To reduce the doctors' workload in accordance with the law, the hospital asked the metro government to downgrade its "comprehensive" perinatal care center status to "regional," thus avoiding the need to have multiple obstetricians on 24-hour duty.
"At the moment, the situation is tough even with some general practitioners helping out part time," said a PR spokesman for the hospital.
The metro government has asked the hospital to reconsider its request. While agreeing to reassess its position, the hospital is waiting for further analysis from the metro government's conference for perinatal care centers, of which Aiiku Hospital is a member, the spokesman said.
Aiiku Hospital is only one of many hospitals suffering from staff shortages across the country. Long working hours, insufficient pay and an increase in lawsuits are discouraging people from specializing in OB-GYN and pediatrics, according to a report by the Japan Society of Obstetrics and Gynecology. Obstetricians spend more than 300 hours a month on average at hospitals, according to a study by the group.
The severe lack of doctors in the medical system has recently been in the spotlight due to tragic events as a result of hospitals' refusal to accept emergency patients.
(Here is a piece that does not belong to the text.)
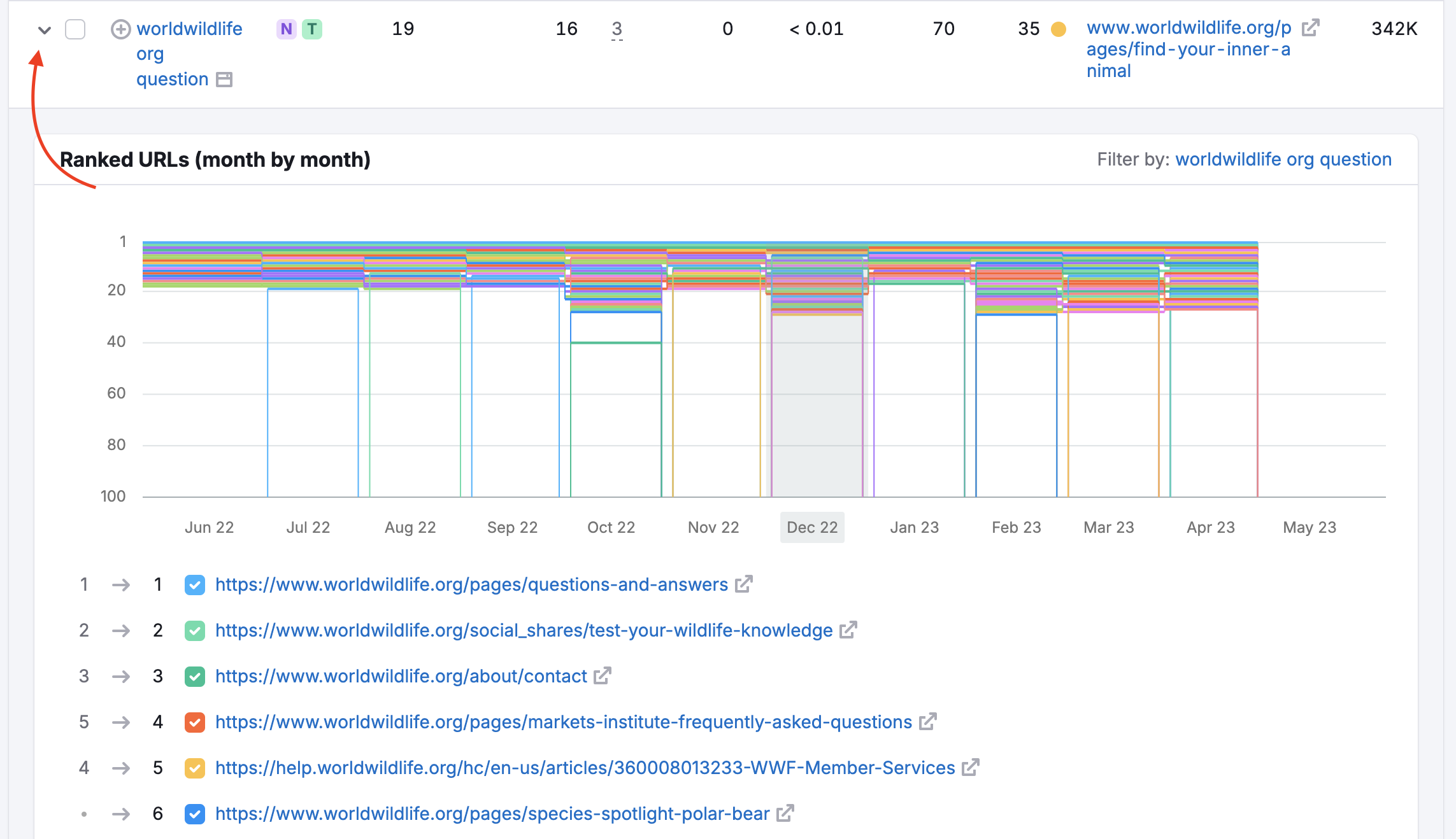Image resolution: width=1456 pixels, height=839 pixels.
Task: Click the arrow icon next to species-spotlight-polar-bear
Action: (x=120, y=814)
Last October, a 36-year-old woman, although not in labor, was turned away from eight Tokyo hospitals and died of a brain hemorrhage after her baby was delivered prematurely birth by Caesarean section in order for a neurosurgeon to finally operate on her.
The first hospital that turned her away was Tokyo Metropolitan Bokutoh Hospital in Sumida Ward, a comprehensive perinatal care center, which claimed it did not have enough staff at the time to accept her.
Since then, the hospital has managed to maintain a sufficient number of obstetricians on rotation, but remains wary about doctors' working conditions across the country.
"Every hospital in Japan is suffering from a shortage of doctors," said a spokesman for the hospital.
He also expressed caution about doctors' language ability. "Although some doctors here can speak English, it's difficult to say what standard is sufficient," he said.